Pero piroju, ¿quién está criticando lo que Dios hizo con los pueblos malvados que habían abandonado a Dios y que seguían el camino del mal y de la violencia? Tú no has entendido que cuando decimos que Dios no había mandado a los hombres hacer daño ni matar a las personas, es a esos mandatos a los que nos referimos, pues son mandatos que ordenan a los hombres que hagan daño y maten a las personas, y Dios no había ordenado a los hombres hacer daño ni matar a las personas.
Esos mandatos que ordenaban a los hombres hacer daño y matar a las personas, son los que decimos que no eran más que mandatos de hombres y no de Dios, pues Jesucristo, cuando predicó el Evangelio, nos enseñó los mandamientos que en verdad fueron dados por Dios, y los mandamientos del Evangelio no ordenan a los hombres que hagan daño ni maten a las personas, sino todo lo contrario: que amen a todos, que tengan misericordia con todos y que perdonen a los hombres sus faltas.

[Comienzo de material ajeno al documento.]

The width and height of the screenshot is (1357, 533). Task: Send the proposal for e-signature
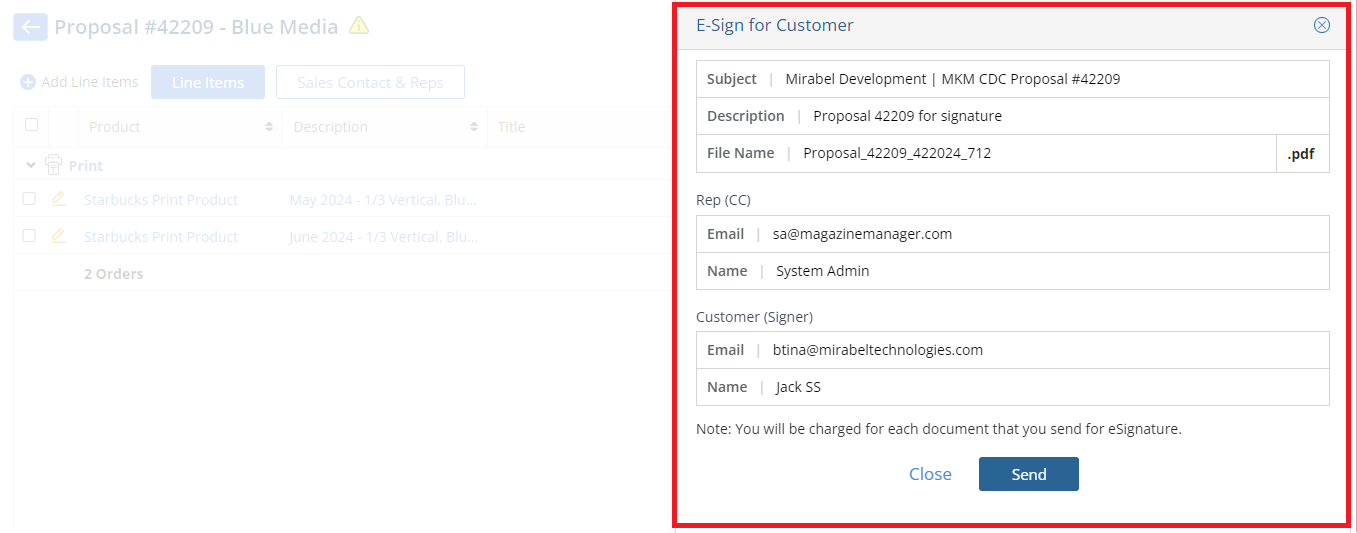pos(1028,474)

Entonces, una cosa es que Dios mismo acabe con los malvados para que dejen de hacer el mal y dejen de hacer daño a los hijos de Dios, y otra cosa es que sean los hombres los que hagan daño y maten a las personas. Eso no deben hacerlo los hombres, porque sólo Dios conoce los corazones, y Él sabe quién debe vivir y quién debe morir. Los hombres tienen, desde el principio y para siempre, el mandamiento de Dios que les manda no matarás, y deben respetarlo siempre.
Por eso Jesús dijo a los judíos que el que estuviera libre de pecado, que tirase la primera piedra contra aquella mujer a la que ellos presentaron ante Jesús como pecadora, porque Jesús, con esa enseñanza, les daba a entender que nadie tiene autoridad, ni nunca la tuvo, para matar a las personas, pues todos los hombres son pecadores.

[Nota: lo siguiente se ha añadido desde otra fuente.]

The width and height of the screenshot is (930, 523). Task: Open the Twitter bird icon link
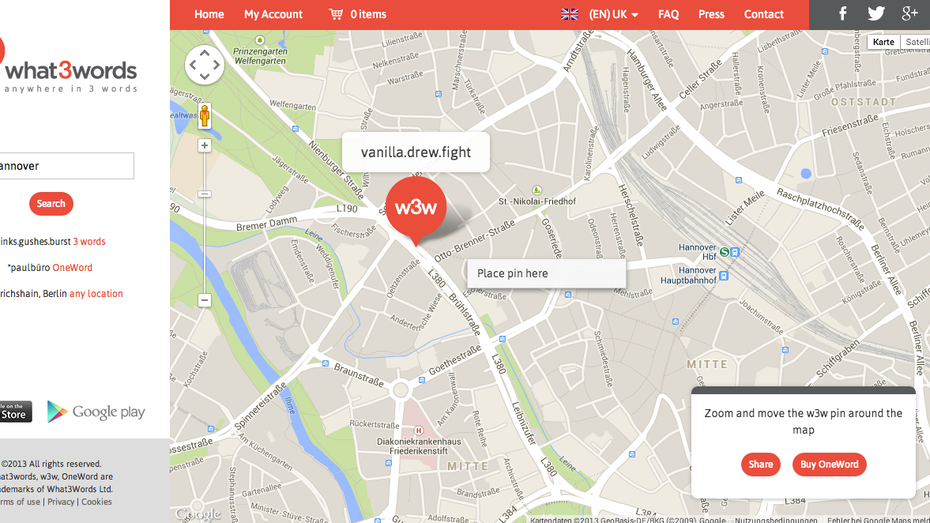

Y para que nos quedara aún más reafirmado que Dios no quiere que los hombres hagan daño ni maten a las personas, Jesús nos dio su propio Ejemplo, pues, siendo Él el único que estaba libre de pecado, tampoco condenó a la mujer, sino que la perdonó. Y Jesús hacía y enseñaba lo que le había enseñado el Padre. Así que bien claro dejó establecido Jesús que Dios no quiere que los hombres hagan daño ni maten a las personas.